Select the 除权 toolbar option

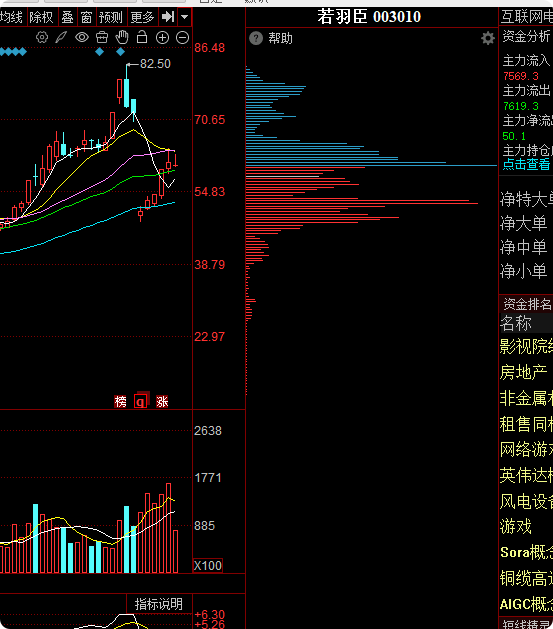41,17
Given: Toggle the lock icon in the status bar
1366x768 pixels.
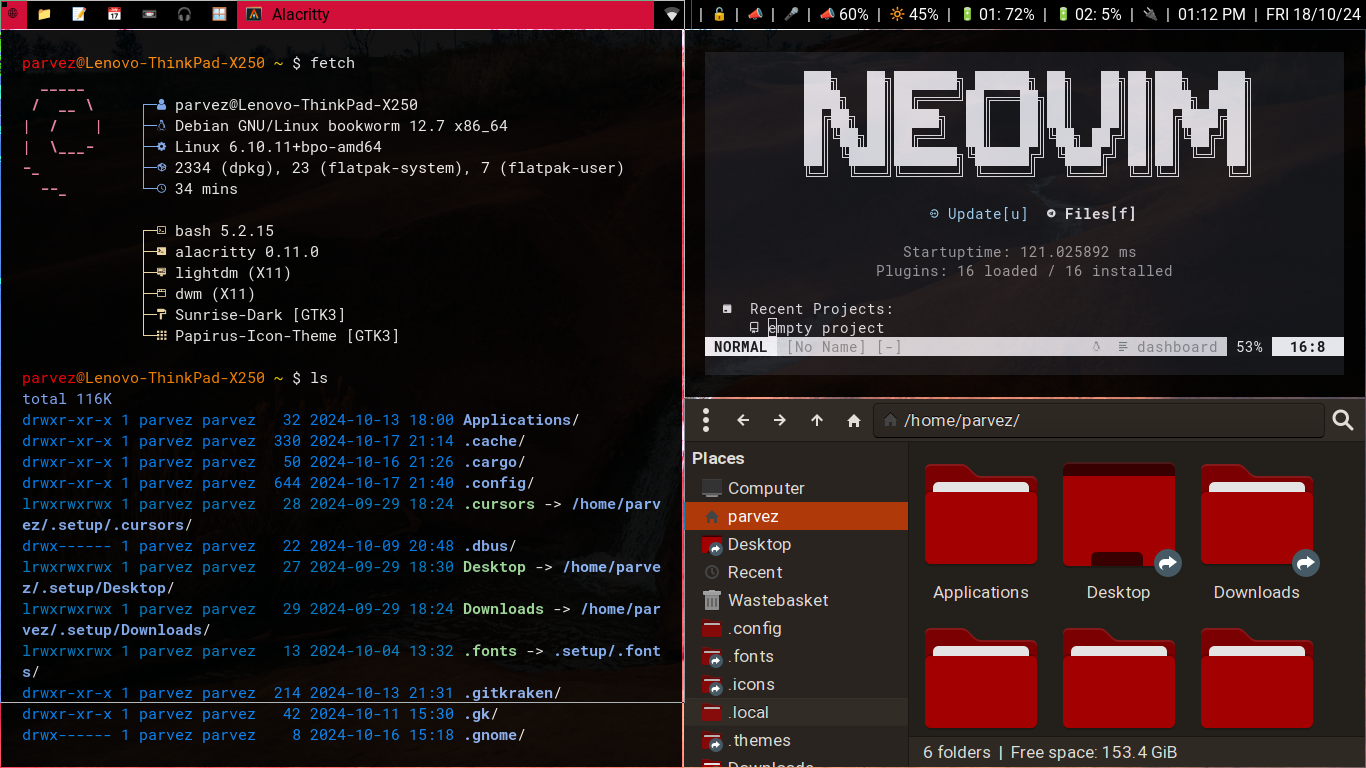Looking at the screenshot, I should tap(719, 14).
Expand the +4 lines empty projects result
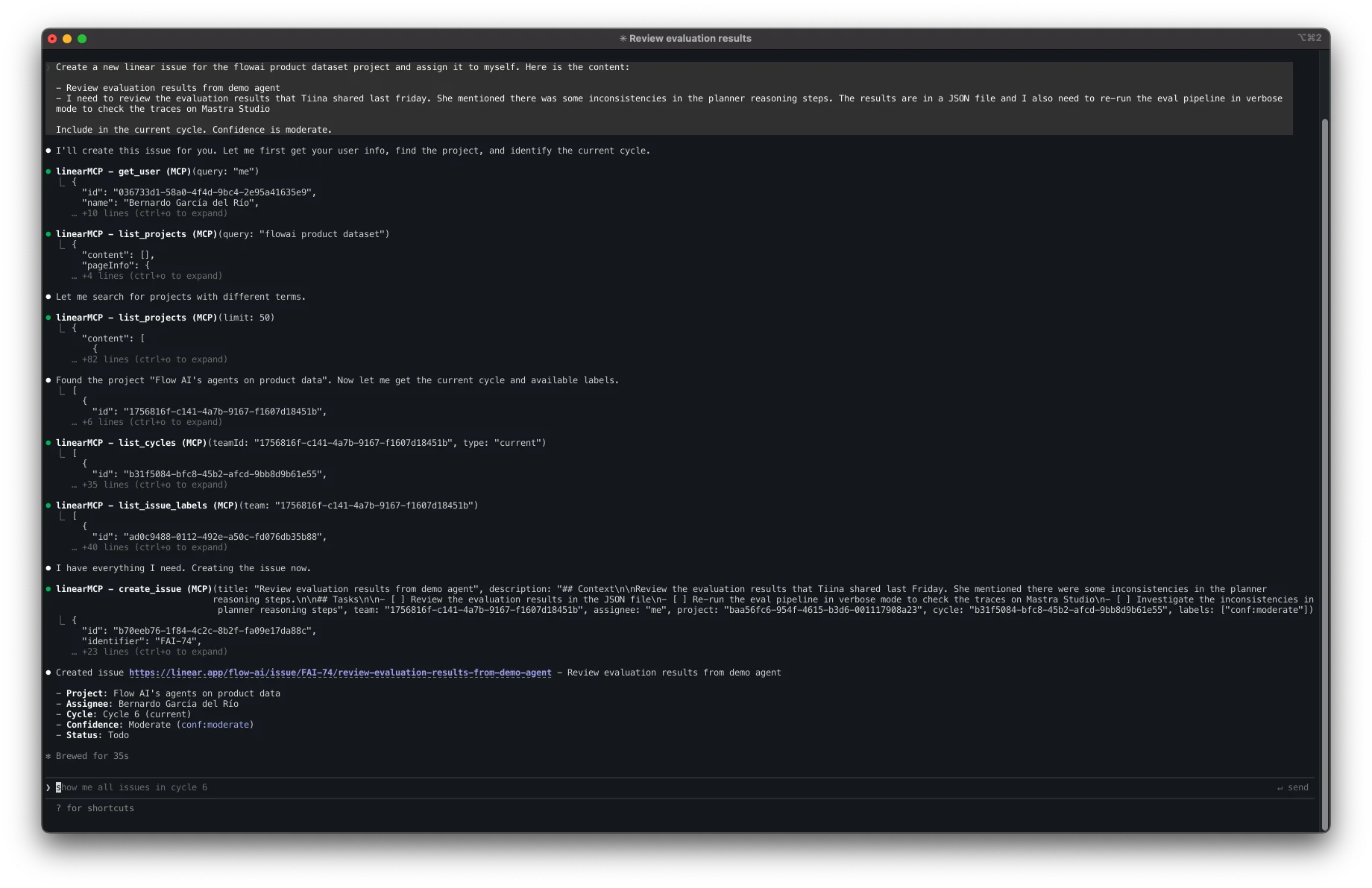Screen dimensions: 1372x888 pos(151,276)
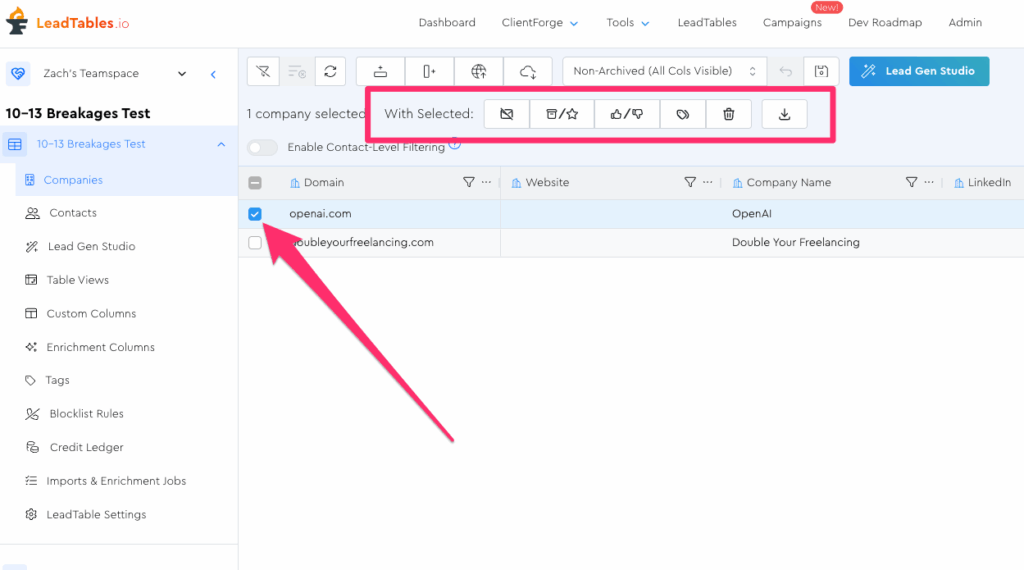Image resolution: width=1024 pixels, height=570 pixels.
Task: Click the add column icon
Action: click(429, 71)
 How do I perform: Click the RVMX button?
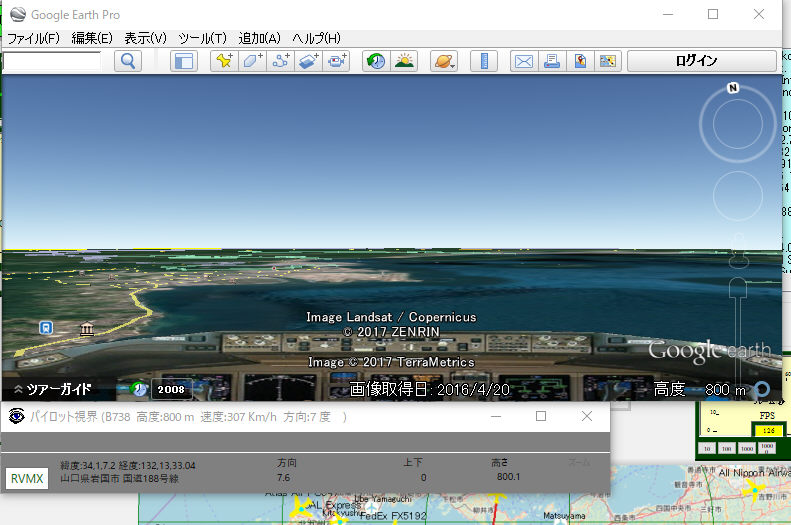point(27,479)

Task objective: Reproduce the records above line for line, without the pictures.

Reply to the task:
Select the 除权 toolbar option

41,17
Given: Toggle the lock icon in the status bar
1366x768 pixels.
Looking at the screenshot, I should tap(719, 14).
Expand the +4 lines empty projects result
Screen dimensions: 1372x888 pos(151,276)
Image resolution: width=1024 pixels, height=570 pixels.
Task: Click the add column icon
Action: click(429, 71)
 How do I perform: Click the RVMX button?
point(27,479)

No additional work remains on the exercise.